Friday, May 29, 2026

Elections, Mathematics, And The Woke

     I’m a long-time admirer of Virginia State Assemblyman Nick Freitas. He exemplifies something the rest of the Republican Party lacks: courage. He speaks plainly and forthrightly, and he hews to his convictions. There aren’t many other Republicans of whom that could be honestly said.

     (Of course, it’s hard to stand up for something if you lack a spine. A great percentage of Republican politicians appear to have had that organ removed. In all candor, when your overriding priorities are to get re-elected and keep the media from denouncing you in boldface, convictions tend to look like a luxury item. But I digress.)

     Freitas recently had an illuminating conversation with political analyst Christian Hines about the recent leak of the Democrats’ unreleased assessment of why they lost the 2024 presidential election, and a lot of down-ticket races besides:

     If you don’t have thirteen minutes to spare for the video – entirely understandable; I’d never criticize you for it – here’s the gist:

The base of the Democrat Party is insane.

     That assessment – charmingly, Hines calls it an autopsy – could not be released because it says that and nothing else:

     …it's not just that they did crazy stuff; they allowed themselves to be more and more defined by the crazy stuff, and they do seem to understand that to a point within the autopsy.
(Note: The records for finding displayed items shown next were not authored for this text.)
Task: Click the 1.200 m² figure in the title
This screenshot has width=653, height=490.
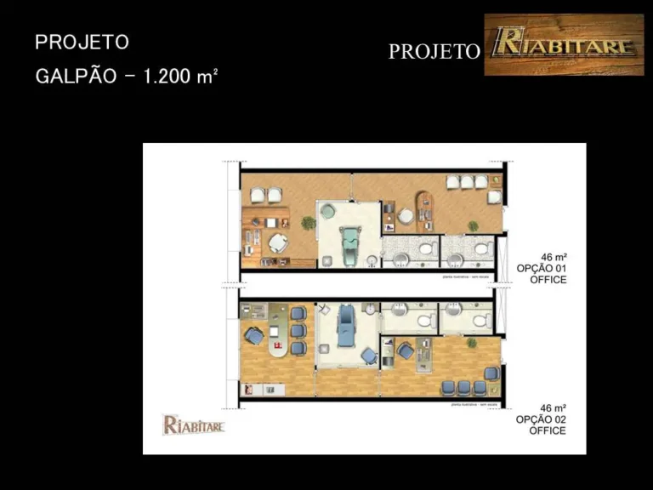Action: click(x=180, y=76)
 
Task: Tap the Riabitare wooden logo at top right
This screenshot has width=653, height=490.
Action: click(x=563, y=44)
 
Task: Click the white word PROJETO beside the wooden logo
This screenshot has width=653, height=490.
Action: click(x=434, y=52)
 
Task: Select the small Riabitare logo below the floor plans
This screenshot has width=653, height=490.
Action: click(x=193, y=424)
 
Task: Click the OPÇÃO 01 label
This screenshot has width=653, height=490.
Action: click(x=542, y=268)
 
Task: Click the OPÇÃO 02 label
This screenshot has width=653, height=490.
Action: click(x=541, y=419)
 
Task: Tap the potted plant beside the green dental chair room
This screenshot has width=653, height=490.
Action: click(x=309, y=223)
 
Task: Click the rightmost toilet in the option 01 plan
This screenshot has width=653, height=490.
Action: click(x=482, y=249)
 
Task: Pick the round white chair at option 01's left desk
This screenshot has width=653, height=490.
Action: click(x=279, y=243)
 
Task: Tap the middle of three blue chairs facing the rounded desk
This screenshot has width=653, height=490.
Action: click(x=298, y=330)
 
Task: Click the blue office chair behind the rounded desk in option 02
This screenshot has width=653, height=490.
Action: click(x=253, y=337)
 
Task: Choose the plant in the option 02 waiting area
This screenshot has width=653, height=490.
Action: click(x=471, y=342)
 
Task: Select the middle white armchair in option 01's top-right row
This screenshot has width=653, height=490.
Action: click(x=467, y=181)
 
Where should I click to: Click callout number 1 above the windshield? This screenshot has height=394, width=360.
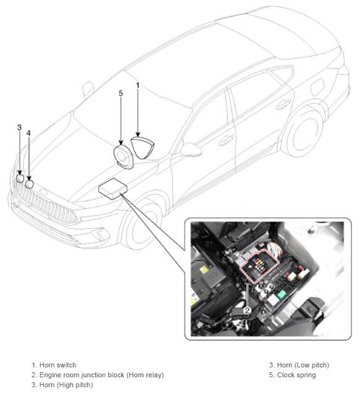[137, 85]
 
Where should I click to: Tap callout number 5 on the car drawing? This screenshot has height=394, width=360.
[121, 93]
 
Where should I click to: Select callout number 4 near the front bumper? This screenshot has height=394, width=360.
[28, 133]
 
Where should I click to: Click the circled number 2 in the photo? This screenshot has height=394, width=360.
[247, 310]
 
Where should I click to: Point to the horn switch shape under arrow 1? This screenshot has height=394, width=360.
[142, 148]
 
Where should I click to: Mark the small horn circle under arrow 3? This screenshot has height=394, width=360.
[20, 178]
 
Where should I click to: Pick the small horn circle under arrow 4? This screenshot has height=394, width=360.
[30, 184]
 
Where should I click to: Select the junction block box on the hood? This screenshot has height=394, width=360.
[113, 189]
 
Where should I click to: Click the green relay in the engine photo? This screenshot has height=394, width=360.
[281, 293]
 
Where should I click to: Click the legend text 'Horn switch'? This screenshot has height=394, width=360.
[58, 365]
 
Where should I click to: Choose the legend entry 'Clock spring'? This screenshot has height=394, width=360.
[296, 375]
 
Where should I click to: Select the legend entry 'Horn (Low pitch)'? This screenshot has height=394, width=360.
[302, 365]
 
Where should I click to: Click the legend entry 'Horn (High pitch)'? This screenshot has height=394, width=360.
[66, 385]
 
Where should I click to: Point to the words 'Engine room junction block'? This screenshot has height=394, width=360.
[82, 375]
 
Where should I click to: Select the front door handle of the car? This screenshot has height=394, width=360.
[226, 140]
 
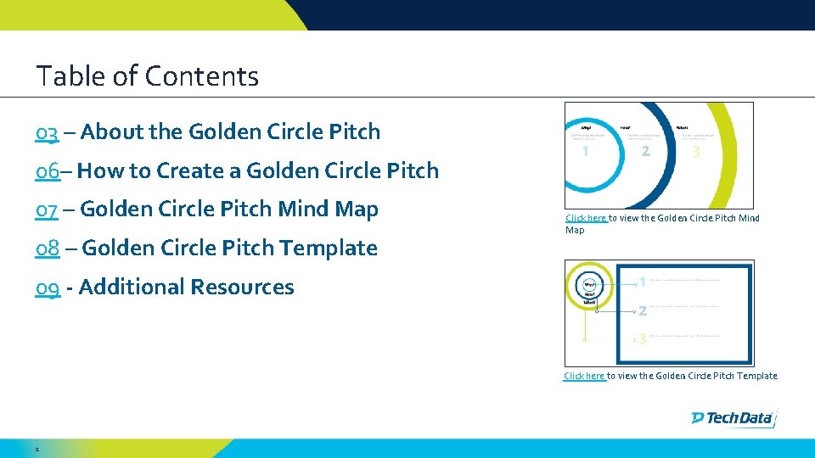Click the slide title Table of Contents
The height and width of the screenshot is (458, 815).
[x=147, y=76]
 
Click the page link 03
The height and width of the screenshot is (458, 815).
[x=47, y=132]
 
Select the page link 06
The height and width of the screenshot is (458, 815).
[x=47, y=171]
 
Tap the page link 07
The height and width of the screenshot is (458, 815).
[x=47, y=209]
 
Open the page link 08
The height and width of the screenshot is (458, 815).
[x=47, y=249]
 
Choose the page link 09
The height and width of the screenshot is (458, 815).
[x=48, y=288]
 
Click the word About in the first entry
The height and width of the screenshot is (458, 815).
[x=112, y=132]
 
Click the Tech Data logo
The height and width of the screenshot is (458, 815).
[x=733, y=417]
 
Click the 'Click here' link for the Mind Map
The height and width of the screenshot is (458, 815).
[x=586, y=219]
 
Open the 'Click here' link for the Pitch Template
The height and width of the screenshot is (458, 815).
[x=584, y=376]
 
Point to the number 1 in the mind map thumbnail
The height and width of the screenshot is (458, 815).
[x=587, y=152]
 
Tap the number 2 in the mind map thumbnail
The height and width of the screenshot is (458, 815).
[x=645, y=152]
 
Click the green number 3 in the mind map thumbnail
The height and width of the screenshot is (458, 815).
[x=697, y=153]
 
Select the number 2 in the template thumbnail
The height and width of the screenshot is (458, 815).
[x=643, y=310]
The problem is that they've created a situation within the Democratic party where if you actually implement some of the things, not even all of them, just some of the things that this autopsy is suggesting that they should – to for instance reach out to men or reach out to working-class people – it would devastate the modern Democrat base and the modern Democrat coalition.

     I’ve written about coalition politics several times before. The Democrat strategists’ approach to presidential politics is coalition-based: assemble interest groups, promising to advance their interests, until you reach 50% plus one of the voting populace. This has been the Dems’ approach to national elections since the presidency of Dwight D. Eisenhower. Yet of the 17 presidential elections since then, they’ve won only 8 and lost 9 – and one victory was over a “caretaker” president, and two of the losses were to a political outsider who lacked the full backing of his party. From that tally, you might think they’d be looking for an improvement on their approach. The leaked autopsy tells that tale fairly clearly.

     But that autopsy was deliberately suppressed. It was suppressed because its authors were aware that if it were published, the party’s base would rise in a fury. The base is composed of a coalition of hard-left “woke” activists from the furthest reaches of the Democrat Party: the segment that dominates issue activism, fundraising, and primary elections. Alienating any significant fraction of the base would be crippling in the near term. The strategists can’t bear the thought.

     But the base is the problem. The base chooses the party’s nominees. Thus, the nominees are satisfactory to the base, but wholly unpalatable to the larger electorate. They’re especially unattractive to unaligned and weakly aligned voters, who may be as much as 40% of the whole. The mathematics of America’s two-stage elections processes is hostile to that approach.

     The Dems are thus caught in a bind of their own making. That they can’t discuss it openly among themselves is a clear giveaway.

     While the problem manifests most clearly at the presidential level, it can have impact locally as well. State demographics are changing rapidly. This is especially visible in California, which by enacting a 5% wealth tax on billionaires – “We’re only going to do it this once! Cross our hearts and hope to die!” – has driven its wealthiest residents to relocate in massive numbers. A great many are hopping over Lake Tahoe to resettle in Nevada, which has no individual income tax, no corporate income tax, and no capital-gains tax. Given Muslim-socialist mayor Zohran Mamdani’s open hostility toward the wealthy, I would expect the best-heeled residents of New York City to follow suit.

     This may sound like unalloyed good news to conservatives and Republican partisans. It isn’t. If the Democrat Party becomes nationally uncompetitive because of its capture by the “woke,” what incentive will remain for Republican politicians to seek to please its conservative allegiants? Remember also that America’s plutocrats, with a few notable exceptions, have trended politically leftward in recent decades. Their relocation to “red” states isn’t guaranteed to be without unpleasant secondary effects.

     This is something to watch and ponder.